Tarih bilgisine sahip bir insan bu lafları edemez. Çünkü zaten Yunan medeniyeti denilen şey, Yunanlıların Mezopotamya, Mısır, Fenikeliler ve   çeşitli Anadolu uygarlıklarından   elde ettikleri bilgilerden ibarettir.



Phosphorus said:


> Milliyetçilikten otur gerçeği feda etmek, hatadir. Orta Asiadaki Turkler Sumerilerile hiç raptlar yok-bilimsel bir bakişdan, meğer bu ki gerçekten ikiside insanimişlar!



Sümerler döneminde Türkçe diye bir dil henüz  yoktu tabii. Türkçe'nin atası olan dil ve Sümerce arasındaki ilişkiden söz edilebilir ancak. Ayrıca çok eski bir dil olduğu için Sümerce ve onunla akraba diller pek çok dile kaynaklık etmiş olabilir. Ama şöyle de bir hakikat var: Sadece Türkçe değil Ural dilleriyle de Sümerce arasında akrabalık bağı bulan dilbilimciler var. Sümerce ilk keşfedildiğinde Türkçeyle bağlantısı olduğunu iddia eden çok daha fazla dilbilimci vardı.


----------



## Jansay

Melaike said:


> Ne ima ediyorsunuz burada ? Hangi ecnebiler demiş bu sözü ?



Ecnebilerin yanlış bildiğini ima ediyorum. Meşhur birisi filan demedi; sadece internette rastladığım bir şeydi ve garibime gitti.

....

Talimatlar –
**a)** Sümerce ve Türkçe tartışmasında Yunanlıların bilgi edindiği belirtilen uygarlıkların hepsini sıralayın.
**b)** Sümerce ve Türkçe tartışmasını son cümleden itibaren sürdürün.
Görevleri yapmak için verilere başvurmak gerekmez.

Veriler –
....

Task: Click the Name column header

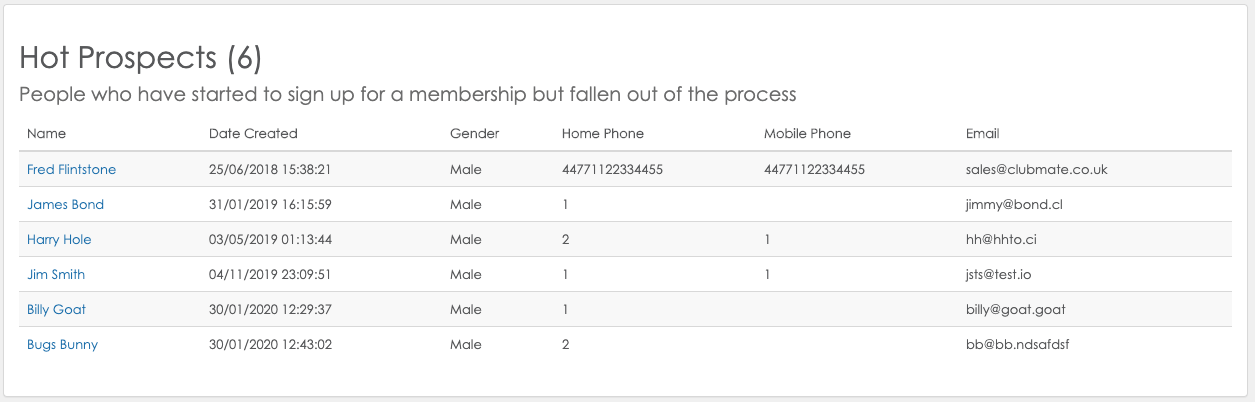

....

Beklenen Çıktılar –
**a)**
- Mezopotamya
- Mısır
- Fenikeliler
- Çeşitli Anadolu uygarlıkları

**b)**
----------



## Phosphorus

Melaike said:


> Sümerler döneminde Türkçe diye bir dil henüz  yoktu tabii. Türkçe'nin atası olan dil ve Sümerce arasındaki ilişkiden söz edilebilir ancak. Ayrıca çok eski bir dil olduğu için Sümerce ve onunla akraba diller pek çok dile kaynaklık etmiş olabilir. Ama şöyle de bir hakikat var: Sadece Türkçe değil Ural dilleriyle de Sümerce arasında akrabalık bağı bulan dilbilimciler var. Sümerce ilk keşfedildiğinde Türkçeyle bağlantısı olduğunu iddia eden çok daha fazla dilbilimci vardı.



Vallah şuana kadar ben bir bilimsel belge görmemişem ki Türkçe, veya baska Altay diller, ve Sümerce arasinda akrabaligi teyit ede.

Hatta sadece Ural diller Altay dilleriyle yankinliklari şimdiye kadar ilme ait bir bakimindan ispat olmuyup, meger bu geçenlerde yine bir yeni farziya araya çikip ki Ural, Altay, ve Hint-Avropali diller arasinda bir akrabalik göriyor-yani sadece bu mafruz akrabalk Altay dillere özel değil.


----------



## ancalimon

İspatlanan bir akrabalık yok. Hattâ bildiğim kadarıyla ilk yazılı belgeleri arasında binlerce yıllık bir boşluk olan iki dili birbiriyle ilişkilendirebilecek bir metot ya da linguistik bir araç da yok.

Tuna'nın bütün ispatladığı şey Proto-Tigris konuşan ve kim olduğu bilinmeyen kişilerin Sümerceye ödünç verdikleri sözcüklerin Proto-Türkçe olması. Bu kişiler Sümerleri yoğun bir şekilde etkilemişler. Bir tahmin yürütmem istenirse, bu kişiler Türktür derdim. Ancak kesin olarak bir fikrim yok. Sonuçta nasıl her Oğuz, her Kazak, her Ogurun Türk olmak gibi bir zorunluluğu yoksa, her anadili Türkçe olanın da Türk olmak gibi bir zorunluluğu yok.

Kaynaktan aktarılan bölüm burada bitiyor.